**Your instructions:** Output as a JSON list of strings, one string per line, the lines of the material between the line holding "Open the notification bell" and the line holding "tap(1149, 356)", inclusive, leaving out any blank lines.
+++ Information given +++
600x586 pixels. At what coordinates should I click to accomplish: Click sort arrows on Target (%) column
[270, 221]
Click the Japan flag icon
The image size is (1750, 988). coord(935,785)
+++
+++ Information given +++
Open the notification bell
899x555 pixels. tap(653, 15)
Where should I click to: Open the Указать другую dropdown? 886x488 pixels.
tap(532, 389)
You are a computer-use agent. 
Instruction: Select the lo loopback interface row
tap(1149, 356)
+++
+++ Information given +++
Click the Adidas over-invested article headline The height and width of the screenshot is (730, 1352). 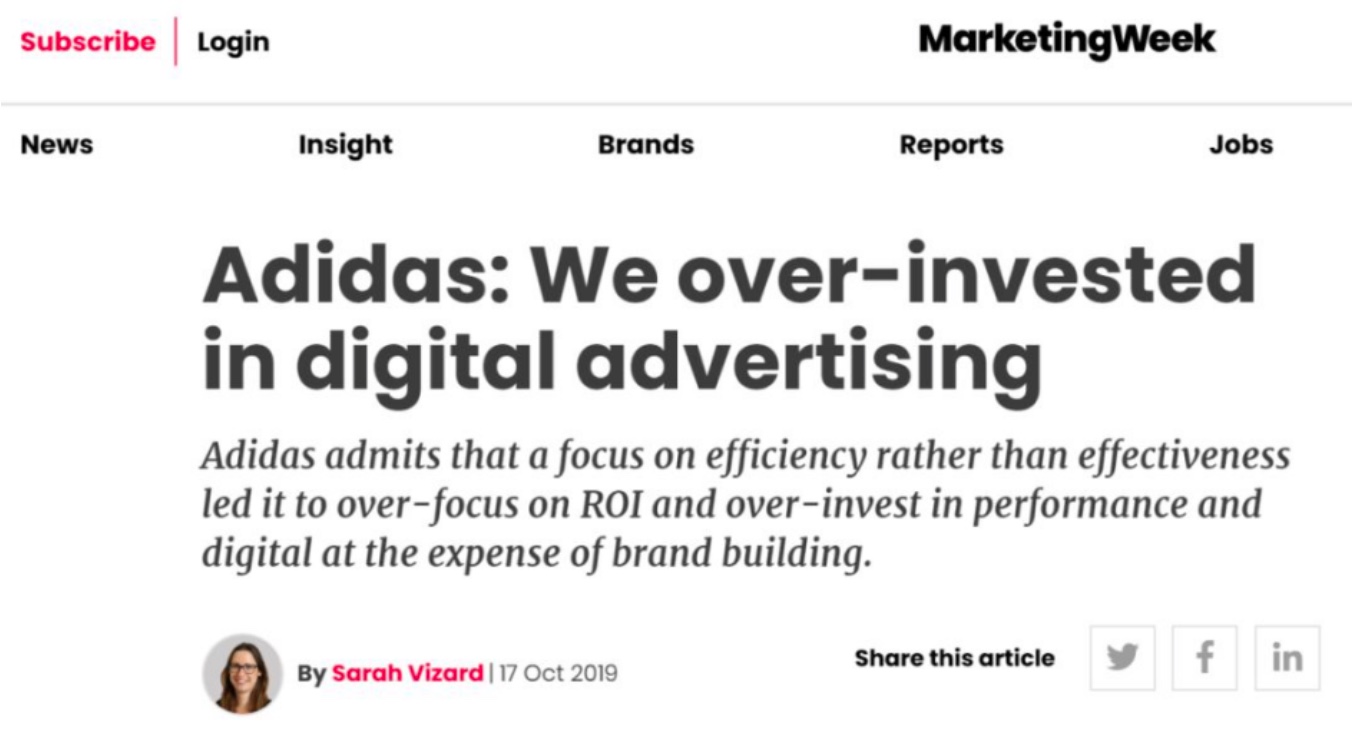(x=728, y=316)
+++
**Exercise output:**
[
  "Open the notification bell",
  "899x555 pixels. tap(653, 15)",
  "Where should I click to: Open the Указать другую dropdown? 886x488 pixels.",
  "tap(532, 389)",
  "You are a computer-use agent. ",
  "Instruction: Select the lo loopback interface row",
  "tap(1149, 356)"
]